Thanks for success, remember safety

  • Published
  • By Col Mike Callan
  • 71st Flying Training Wing
Team Vance -- our daily mission of training tomorrow's leaders is inherently a dangerous undertaking.
Before I discuss our mission, allow me to thank all of you who contributed to the overwhelming success of April 2nd's Special Olympics!
Col Wade Johnson and my wife reviewed the events of the day with me and they echoed one theme -- your support to this great event was amazing and we brought a lot of joy to some deserving Americans. Colonel Johnson wanted me to specifically thank 1st Lts Paula and Eric Bissonette and all of the volunteers -- the flyover by the way was also mentioned to be great!

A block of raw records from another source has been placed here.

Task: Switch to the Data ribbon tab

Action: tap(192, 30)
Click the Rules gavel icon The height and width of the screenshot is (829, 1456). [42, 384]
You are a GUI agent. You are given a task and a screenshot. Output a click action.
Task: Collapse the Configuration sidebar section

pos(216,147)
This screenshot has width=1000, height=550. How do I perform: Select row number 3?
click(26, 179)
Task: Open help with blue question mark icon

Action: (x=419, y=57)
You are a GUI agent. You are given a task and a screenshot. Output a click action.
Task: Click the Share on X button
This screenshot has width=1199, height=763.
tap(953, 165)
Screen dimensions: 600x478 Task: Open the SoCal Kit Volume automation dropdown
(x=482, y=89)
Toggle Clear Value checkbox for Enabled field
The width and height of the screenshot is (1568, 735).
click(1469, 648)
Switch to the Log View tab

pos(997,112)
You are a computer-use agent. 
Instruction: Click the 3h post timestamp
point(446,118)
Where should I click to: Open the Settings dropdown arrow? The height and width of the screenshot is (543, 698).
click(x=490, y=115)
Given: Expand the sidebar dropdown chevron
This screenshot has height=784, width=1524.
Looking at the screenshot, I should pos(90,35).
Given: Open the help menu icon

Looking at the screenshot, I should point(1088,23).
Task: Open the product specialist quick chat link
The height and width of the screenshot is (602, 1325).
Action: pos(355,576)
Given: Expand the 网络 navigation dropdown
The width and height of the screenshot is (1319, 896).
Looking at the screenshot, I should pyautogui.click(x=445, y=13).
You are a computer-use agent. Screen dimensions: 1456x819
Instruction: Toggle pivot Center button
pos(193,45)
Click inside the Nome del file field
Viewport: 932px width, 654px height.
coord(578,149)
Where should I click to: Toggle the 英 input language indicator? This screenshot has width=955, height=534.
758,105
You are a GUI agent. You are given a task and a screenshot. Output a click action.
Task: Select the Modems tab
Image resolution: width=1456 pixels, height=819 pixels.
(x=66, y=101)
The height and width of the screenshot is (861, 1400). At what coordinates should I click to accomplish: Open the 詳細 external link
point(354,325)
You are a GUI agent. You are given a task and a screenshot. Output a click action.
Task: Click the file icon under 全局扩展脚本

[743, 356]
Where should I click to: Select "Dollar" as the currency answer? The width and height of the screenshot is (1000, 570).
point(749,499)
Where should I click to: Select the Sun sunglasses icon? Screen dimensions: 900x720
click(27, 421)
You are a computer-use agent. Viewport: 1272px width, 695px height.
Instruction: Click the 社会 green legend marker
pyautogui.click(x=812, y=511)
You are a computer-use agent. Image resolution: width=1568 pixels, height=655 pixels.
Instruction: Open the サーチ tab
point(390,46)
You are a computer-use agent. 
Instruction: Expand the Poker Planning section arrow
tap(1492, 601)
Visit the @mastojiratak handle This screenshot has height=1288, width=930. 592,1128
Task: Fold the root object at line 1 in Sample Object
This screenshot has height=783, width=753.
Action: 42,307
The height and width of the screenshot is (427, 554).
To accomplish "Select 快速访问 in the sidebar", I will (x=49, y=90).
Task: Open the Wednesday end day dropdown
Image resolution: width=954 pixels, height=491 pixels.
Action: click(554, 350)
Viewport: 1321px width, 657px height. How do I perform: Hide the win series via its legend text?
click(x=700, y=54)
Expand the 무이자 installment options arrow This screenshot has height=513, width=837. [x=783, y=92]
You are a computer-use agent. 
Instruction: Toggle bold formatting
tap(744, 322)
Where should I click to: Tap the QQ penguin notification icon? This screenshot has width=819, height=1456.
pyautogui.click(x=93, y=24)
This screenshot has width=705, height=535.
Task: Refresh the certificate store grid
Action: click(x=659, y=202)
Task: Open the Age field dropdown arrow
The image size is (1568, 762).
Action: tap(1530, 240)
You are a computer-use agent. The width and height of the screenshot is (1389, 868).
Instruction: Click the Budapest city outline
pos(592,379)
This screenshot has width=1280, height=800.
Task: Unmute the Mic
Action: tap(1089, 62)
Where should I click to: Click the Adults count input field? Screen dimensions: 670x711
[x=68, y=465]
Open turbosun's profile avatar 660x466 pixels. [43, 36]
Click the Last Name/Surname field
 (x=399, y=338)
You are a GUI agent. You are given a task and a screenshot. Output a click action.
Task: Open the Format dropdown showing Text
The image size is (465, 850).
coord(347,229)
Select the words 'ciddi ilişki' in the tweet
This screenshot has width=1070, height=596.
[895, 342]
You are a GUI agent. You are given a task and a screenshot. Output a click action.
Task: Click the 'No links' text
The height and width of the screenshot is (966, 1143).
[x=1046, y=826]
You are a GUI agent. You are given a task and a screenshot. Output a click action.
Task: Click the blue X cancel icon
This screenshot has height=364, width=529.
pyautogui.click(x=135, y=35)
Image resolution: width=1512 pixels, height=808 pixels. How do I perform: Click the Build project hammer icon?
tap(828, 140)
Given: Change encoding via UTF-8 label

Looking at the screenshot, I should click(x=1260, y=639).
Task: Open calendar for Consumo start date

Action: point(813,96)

As some of you are aware, the Air Force lost a T-6 Saturday. It unfortunately resulted in our Air Force losing two pilots and destruction of the aircraft. This accident highlights one often-overlooked fact -- completion of our mission is inherently a dangerous business and we must continue to take our jobs seriously and pursue it with safety always on our minds! While flying an aircraft can be a dangerous endeavor, through strict adherence to procedures, the aircraft performing up to its design specifications and objectively weighing the risks affecting our planned flight, it can be flown very safely, and we do so everyday.
Since the early days of manned flight, as aircraft performance and reliability continued to improve, statistics indicate that "human factors" are often cited as the major factor that contribute to most of today's aircraft accidents. We don't know what caused last weekend's T-6 accident, but the U.S. Air Force Safety Investigation Board will determine what went wrong and take the necessary steps to hopefully ensure it doesn't happen again. Please stay vigilant to what you do for Team Vance -- whether it's instructing a student pilot in one of our aircraft, working a heavy piece of equipment, or ensuring our personnel get taken care of in billeting, everyone must ensure they are sticking to the books and weighing the daily risks to determine if a given activity can be done safely. If this equation proves to be yes, then proceed with caution. If not, stop and wait for conditions to improve before you hurt yourself or someone else. We cannot succeed as a team without each one of you -- please stay vigilant and never let safety drift from your crosscheck. Have a great and safe weekend!